The Cath Lab story would be troubling enough on its own. But it is part of something larger; a pattern of governance failure in Maharashtra's health sector where accountability has become almost theoretical.


The pandemic made this visible to everyone. While people hunted for oxygen cylinders and basic medicines, procurement deals were allegedly being struck at many times the market rate. Legislative uproar followed.


Audit inquiries were commissioned and reportedly confirmed financial irregularities running into crores. And then? Years on, critics point out that not a single clerk was suspended. The officials against whom inquiry reports recorded the most serious findings are said to have been promoted.
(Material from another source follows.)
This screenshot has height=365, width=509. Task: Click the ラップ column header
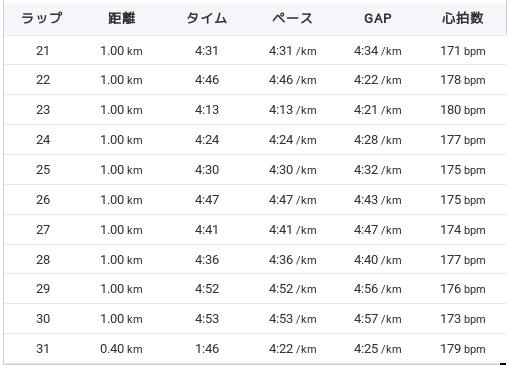42,18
At CPR Government Hospital and Rajarshi Shahu Government Medical College in Kolhapur alone, the count of inquiry committees reportedly crosses a hundred. A fire at a trauma care centre allegedly cost patients their lives; an inquiry was ordered and apparently went nowhere. A lift malfunction injured a patient; a committee was formed, accountability never fixed.


The irony

An inquiry into inflated procurement was apparently abandoned after its own chairperson resigned, citing pressure. A clerk allegedly misappropriating fees from paramedical courses was referred to a committee; what followed remains opaque. In at least one case, people who were themselves the subject of ongoing scrutiny were later appointed to chair other committees. Files pile up. Conclusions do not.


Credibility Deficit

Health is not an abstract policy domain. When a hospital lift fails and nobody answers for it, when procurement is inflated and the inquiry dissolves quietly, the consequences fall on patients; people who often have nowhere else to turn.The credibility deficit this creates is real and cumulative. Once officials understand that irregularities carry no personal cost, a culture sets in that is very difficult to reverse.


Maharashtra needs its Cath Labs. That is not the argument. The argument is that spending public money to build health infrastructure, while tolerating opacity in how that money is spent, is not a health policy. it is a contradiction. Restoring trust will take more than the next committee.